Rev. Rafael Reatiga asked his parishioners to pray for him and gave the choirmaster a list of songs for his funeral shortly before he was found shot to death together with another Roman Catholic priest, a Colombian prosecutor said Tuesday.

Authorities initially suspected robbery when Reatiga's body was found along with that of Rev.

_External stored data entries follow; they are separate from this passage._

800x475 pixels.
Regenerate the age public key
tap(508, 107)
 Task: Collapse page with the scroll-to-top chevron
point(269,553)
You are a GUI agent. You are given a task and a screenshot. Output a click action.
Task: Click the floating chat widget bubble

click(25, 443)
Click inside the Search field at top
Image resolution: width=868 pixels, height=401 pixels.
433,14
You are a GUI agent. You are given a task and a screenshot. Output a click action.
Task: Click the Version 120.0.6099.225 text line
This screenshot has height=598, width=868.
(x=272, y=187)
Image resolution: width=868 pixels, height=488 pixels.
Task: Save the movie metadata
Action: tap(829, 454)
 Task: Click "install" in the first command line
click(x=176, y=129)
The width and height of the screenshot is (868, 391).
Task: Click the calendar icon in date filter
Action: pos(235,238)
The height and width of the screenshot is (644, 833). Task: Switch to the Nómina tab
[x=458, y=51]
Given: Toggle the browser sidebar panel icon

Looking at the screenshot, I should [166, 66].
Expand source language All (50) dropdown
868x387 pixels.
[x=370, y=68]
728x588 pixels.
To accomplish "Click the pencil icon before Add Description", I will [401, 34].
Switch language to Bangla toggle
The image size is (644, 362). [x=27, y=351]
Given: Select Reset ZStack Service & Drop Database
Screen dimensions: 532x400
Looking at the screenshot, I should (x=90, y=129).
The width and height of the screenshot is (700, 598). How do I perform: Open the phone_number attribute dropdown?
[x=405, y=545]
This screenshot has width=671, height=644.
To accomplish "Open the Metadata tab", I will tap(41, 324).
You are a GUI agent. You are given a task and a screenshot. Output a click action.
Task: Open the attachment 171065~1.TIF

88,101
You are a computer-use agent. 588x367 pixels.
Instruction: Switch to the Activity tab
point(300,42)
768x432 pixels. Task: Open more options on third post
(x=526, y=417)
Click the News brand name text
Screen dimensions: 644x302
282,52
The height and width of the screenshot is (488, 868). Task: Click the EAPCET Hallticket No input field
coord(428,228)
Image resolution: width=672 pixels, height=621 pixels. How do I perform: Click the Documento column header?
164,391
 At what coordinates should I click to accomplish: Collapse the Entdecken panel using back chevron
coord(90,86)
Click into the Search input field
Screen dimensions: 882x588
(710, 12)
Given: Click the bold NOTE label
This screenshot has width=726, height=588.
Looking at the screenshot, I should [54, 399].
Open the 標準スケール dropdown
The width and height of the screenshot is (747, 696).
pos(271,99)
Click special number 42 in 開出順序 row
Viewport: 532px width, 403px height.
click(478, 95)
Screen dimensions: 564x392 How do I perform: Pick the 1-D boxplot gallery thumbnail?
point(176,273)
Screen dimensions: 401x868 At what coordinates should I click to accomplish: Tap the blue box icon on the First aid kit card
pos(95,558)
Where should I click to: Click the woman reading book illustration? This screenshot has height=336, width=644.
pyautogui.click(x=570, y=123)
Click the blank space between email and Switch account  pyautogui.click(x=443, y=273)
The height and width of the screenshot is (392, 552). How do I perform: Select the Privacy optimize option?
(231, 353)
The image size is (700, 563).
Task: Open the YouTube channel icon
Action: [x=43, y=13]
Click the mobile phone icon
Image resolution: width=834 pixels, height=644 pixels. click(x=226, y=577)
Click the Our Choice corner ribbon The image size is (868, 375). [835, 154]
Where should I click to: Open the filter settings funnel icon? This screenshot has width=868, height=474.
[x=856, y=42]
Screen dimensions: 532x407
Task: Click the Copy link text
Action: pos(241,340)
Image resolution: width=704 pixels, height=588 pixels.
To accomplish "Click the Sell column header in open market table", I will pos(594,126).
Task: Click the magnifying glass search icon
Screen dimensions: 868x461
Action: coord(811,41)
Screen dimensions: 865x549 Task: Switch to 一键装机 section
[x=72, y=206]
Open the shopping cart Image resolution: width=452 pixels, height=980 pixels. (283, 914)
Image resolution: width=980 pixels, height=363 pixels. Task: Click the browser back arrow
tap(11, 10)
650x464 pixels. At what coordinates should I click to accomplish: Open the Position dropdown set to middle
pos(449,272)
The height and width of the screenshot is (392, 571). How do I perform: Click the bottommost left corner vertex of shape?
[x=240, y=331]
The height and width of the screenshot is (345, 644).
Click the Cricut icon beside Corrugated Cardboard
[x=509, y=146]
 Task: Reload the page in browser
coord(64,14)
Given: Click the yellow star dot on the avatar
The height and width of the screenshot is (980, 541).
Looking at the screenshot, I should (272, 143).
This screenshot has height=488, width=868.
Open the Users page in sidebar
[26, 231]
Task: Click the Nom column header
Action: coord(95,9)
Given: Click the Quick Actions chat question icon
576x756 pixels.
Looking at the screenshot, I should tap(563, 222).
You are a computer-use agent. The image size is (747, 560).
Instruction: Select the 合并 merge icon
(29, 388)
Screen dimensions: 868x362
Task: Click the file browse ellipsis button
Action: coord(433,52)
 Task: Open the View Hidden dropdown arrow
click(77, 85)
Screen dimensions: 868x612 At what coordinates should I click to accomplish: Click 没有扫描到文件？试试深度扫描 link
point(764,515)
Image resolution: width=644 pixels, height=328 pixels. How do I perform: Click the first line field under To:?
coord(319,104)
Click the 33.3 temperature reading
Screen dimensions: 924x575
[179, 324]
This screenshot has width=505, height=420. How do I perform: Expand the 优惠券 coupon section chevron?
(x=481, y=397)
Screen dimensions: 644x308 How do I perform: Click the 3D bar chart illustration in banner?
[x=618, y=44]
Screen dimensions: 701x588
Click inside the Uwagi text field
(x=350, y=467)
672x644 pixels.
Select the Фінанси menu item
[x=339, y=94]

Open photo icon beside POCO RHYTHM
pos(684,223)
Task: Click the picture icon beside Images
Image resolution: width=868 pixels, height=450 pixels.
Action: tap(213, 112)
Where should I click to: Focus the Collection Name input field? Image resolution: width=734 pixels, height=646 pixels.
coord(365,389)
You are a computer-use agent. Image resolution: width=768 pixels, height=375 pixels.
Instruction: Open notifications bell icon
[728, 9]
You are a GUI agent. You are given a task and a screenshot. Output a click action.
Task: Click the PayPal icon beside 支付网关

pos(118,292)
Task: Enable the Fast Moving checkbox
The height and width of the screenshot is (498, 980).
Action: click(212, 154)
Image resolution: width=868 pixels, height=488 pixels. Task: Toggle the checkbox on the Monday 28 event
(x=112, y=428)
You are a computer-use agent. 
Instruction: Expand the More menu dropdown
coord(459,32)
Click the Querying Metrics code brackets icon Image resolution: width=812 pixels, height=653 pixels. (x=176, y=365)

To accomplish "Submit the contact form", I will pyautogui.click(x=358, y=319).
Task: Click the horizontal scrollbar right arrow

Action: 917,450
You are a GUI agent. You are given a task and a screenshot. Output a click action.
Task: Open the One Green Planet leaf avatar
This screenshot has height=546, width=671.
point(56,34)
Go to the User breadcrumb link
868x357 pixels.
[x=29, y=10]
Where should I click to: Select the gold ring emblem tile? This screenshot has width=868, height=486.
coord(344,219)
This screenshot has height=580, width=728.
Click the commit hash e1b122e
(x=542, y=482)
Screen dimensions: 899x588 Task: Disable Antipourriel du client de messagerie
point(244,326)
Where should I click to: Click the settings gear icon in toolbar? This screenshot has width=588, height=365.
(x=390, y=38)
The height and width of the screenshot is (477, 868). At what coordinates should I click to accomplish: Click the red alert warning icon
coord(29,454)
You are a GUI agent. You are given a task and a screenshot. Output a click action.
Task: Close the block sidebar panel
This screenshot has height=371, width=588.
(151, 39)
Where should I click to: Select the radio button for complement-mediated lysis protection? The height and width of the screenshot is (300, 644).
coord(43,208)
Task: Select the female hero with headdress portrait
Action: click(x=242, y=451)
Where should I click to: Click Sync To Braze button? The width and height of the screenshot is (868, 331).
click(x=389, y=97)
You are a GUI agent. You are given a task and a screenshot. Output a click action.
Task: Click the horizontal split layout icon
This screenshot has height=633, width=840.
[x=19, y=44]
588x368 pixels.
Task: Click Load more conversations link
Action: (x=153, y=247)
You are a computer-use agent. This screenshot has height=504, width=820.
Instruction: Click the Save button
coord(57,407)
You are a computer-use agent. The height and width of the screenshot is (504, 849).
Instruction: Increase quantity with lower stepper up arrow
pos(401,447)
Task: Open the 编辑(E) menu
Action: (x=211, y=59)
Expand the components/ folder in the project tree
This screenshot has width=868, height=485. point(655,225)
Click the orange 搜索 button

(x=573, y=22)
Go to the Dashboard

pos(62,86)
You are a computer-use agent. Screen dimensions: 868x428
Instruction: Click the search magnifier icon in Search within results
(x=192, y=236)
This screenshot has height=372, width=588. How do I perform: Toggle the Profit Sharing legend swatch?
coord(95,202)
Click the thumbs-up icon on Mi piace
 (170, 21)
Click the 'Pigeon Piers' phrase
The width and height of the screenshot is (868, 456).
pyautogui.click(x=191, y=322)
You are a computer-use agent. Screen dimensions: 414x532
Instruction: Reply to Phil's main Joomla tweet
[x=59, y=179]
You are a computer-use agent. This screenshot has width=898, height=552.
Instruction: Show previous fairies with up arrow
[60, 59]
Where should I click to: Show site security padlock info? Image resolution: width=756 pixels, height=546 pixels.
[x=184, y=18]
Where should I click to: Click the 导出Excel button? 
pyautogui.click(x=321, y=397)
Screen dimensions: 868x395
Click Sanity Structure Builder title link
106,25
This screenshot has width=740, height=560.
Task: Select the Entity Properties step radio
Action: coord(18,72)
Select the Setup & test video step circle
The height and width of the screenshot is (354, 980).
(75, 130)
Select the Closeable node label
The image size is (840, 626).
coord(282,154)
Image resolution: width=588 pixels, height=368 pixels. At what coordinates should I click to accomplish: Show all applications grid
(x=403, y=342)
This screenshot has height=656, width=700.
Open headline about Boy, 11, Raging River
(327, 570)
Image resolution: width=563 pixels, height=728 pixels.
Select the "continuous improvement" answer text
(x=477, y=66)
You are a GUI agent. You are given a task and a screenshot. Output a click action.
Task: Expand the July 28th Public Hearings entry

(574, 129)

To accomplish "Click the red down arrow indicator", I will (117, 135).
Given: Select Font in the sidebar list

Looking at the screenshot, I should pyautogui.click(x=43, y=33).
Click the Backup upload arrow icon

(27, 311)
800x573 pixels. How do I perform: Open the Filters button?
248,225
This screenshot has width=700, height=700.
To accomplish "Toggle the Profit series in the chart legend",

Richard Piffano, 37, in a car in southern Bogota on Jan. 27, 2011.

But on Tuesday prosecutor Ana Patricia Larrota said investigators had determined that it was suicide by hitmen in the year-old case: the two priests hired gunmen to kill them after Reatiga discovered he had AIDS.

The priests gave members of a criminal gang the equivalent of $8,500, said the chief investigator of the prosecutor's office, Maritza Gonzalez, as two of the four alleged assassins appeared before a judge for processing.

She said the two priests had originally planned to throw themselves off a cliff into a canyon north of Bogota but apparently lacked the nerve.

In addition to AIDS, Reatiga had syphilis and witness testimony indicated he was a regular visitor to places frequented by gays in central Bogota, Larrota told the judge who processed the two alleged assassins on Tuesday.

Gildardo Alberto Penate and Isidro Castiblanco were charged with aggravated homicide, said Larrota. Each faces up to 40 years in prison if convicted.

Three weeks before their deaths, Reatiga had transferred his possessions to his mother. Piffano withdrew about $3,700 from his bank account on the day of his death, Gonzalez said.

Investigators said they located the alleged killers based on telephone numbers the priests had called from their cell phones in the days before their deaths. Authorities found the stolen cell phone of one of the priests on a gang member months after the killing.

Some of the numbers ended up belonging to a criminal band involved in counterfeiting, fraud and arms trafficking, they said. It allegedly supplied the killers, including two who authorities say remain at large.